- **Requirement 1**:
Answer these questions from the Slamazon passage:
(a) What is the name of the new service Slamazon is considering?
(b) What do the people in that new service do for the dogs once inside customer homes?
(c) According to the explanation, why is the cost of errors of omission low?

Slamazon is an online retailer. Based on recent acquisitions of security and camera companies, it is offering delivery services where delivery people enter customer homes to deliver package. Slamazon is considering the introduction of a new service, WagTheDog, where dog walkers use technology to enter customer homes, where they feed and walk the dogs who live there. Based on this description, which of the following is true? The cost of errors of commission are high (pet health and safety) - this requires more synergies to justify acceptance in the portfolio The cost of errors of omission are high (others may enter this industry first) - this requires fewer synergies to justify acceptance in the portfolio By offering both of these services, Slamazon will achieve customization synergies By offering both of these services, Slamazon will achieve consolidation synergies

A. The cost of errors of commission are high here, because people generally like their pets. Many things can go wrong when a stranger interacts with a pet, which could cause many problems for the company (reputational or legal). The cost of errors of omission are low, because there's nothing in this description to indicate that failing to enter into this business would create substantial business risk. There is nothing in this description describing how either service would be modified to work better with the other (customization), or how any costs would be cut or limited by operating these businesses together (consolidation).

- **Dataset records**:
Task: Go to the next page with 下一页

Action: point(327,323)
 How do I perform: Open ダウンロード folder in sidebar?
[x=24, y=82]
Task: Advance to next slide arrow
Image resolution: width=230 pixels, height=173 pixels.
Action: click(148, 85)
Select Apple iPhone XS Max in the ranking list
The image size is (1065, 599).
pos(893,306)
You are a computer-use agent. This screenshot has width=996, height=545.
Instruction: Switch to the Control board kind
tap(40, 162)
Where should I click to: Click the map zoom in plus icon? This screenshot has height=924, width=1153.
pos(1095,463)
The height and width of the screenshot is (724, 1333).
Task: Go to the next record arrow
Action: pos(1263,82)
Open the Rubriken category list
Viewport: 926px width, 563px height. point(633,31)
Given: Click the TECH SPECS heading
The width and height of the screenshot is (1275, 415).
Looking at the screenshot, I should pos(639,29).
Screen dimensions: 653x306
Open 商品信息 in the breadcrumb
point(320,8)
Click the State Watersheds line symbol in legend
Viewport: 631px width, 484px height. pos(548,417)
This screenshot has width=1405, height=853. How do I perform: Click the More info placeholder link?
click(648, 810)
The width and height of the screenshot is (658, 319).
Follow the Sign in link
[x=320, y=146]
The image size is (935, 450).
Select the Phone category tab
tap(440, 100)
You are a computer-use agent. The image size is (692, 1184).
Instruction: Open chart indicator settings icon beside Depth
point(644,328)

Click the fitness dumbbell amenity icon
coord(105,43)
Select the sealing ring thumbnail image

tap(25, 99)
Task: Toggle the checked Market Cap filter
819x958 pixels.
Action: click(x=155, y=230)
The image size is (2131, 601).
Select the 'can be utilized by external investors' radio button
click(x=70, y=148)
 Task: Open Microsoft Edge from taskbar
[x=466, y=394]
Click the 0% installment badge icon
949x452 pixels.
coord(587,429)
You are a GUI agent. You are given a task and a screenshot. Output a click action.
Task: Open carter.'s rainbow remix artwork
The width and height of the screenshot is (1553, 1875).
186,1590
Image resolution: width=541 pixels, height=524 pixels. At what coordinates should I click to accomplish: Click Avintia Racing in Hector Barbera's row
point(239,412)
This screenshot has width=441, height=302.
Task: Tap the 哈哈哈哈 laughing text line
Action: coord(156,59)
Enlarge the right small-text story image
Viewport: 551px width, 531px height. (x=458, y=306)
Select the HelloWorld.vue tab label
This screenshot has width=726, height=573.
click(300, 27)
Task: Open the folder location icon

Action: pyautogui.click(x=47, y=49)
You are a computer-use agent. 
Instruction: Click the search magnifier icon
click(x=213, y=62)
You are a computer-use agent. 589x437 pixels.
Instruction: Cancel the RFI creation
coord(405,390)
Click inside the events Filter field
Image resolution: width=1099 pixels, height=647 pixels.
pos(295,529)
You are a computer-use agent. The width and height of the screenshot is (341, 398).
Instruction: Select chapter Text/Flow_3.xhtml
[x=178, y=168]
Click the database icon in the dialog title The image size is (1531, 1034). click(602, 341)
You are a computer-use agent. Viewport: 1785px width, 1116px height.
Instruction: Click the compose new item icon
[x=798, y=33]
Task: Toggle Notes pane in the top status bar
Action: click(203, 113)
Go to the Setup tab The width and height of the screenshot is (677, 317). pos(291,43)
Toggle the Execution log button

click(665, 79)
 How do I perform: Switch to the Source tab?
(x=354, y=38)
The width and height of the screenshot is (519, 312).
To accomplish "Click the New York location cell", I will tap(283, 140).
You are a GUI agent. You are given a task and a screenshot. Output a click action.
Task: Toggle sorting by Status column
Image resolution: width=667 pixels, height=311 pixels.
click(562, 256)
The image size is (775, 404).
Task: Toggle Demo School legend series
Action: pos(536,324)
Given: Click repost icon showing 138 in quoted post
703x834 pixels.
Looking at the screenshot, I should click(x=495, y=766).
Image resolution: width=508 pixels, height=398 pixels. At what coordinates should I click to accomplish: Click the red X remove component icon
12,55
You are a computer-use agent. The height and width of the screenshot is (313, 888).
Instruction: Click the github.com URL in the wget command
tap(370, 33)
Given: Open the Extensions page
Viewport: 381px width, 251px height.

- **Requirement 2**:
Quote the lines of the records starting with the line that contains "Screen dimensions: 653x306" and going on through the line that contains "Viewport: 551px width, 531px", both included.

- **Written answer 1**:
(a) WagTheDog.
(b) They feed and walk them.
(c) Nothing in the description indicates that failing to enter into this business would create substantial business risk.

- **Written answer 2**:
Screen dimensions: 653x306
Open 商品信息 in the breadcrumb
point(320,8)
Click the State Watersheds line symbol in legend
Viewport: 631px width, 484px height. pos(548,417)
This screenshot has width=1405, height=853. How do I perform: Click the More info placeholder link?
click(648, 810)
The width and height of the screenshot is (658, 319).
Follow the Sign in link
[x=320, y=146]
The image size is (935, 450).
Select the Phone category tab
tap(440, 100)
You are a computer-use agent. The image size is (692, 1184).
Instruction: Open chart indicator settings icon beside Depth
point(644,328)

Click the fitness dumbbell amenity icon
coord(105,43)
Select the sealing ring thumbnail image

tap(25, 99)
Task: Toggle the checked Market Cap filter
819x958 pixels.
Action: click(x=155, y=230)
The image size is (2131, 601).
Select the 'can be utilized by external investors' radio button
click(x=70, y=148)
 Task: Open Microsoft Edge from taskbar
[x=466, y=394]
Click the 0% installment badge icon
949x452 pixels.
coord(587,429)
You are a GUI agent. You are given a task and a screenshot. Output a click action.
Task: Open carter.'s rainbow remix artwork
The width and height of the screenshot is (1553, 1875).
186,1590
Image resolution: width=541 pixels, height=524 pixels. At what coordinates should I click to accomplish: Click Avintia Racing in Hector Barbera's row
point(239,412)
This screenshot has width=441, height=302.
Task: Tap the 哈哈哈哈 laughing text line
Action: coord(156,59)
Enlarge the right small-text story image
Viewport: 551px width, 531px height. (x=458, y=306)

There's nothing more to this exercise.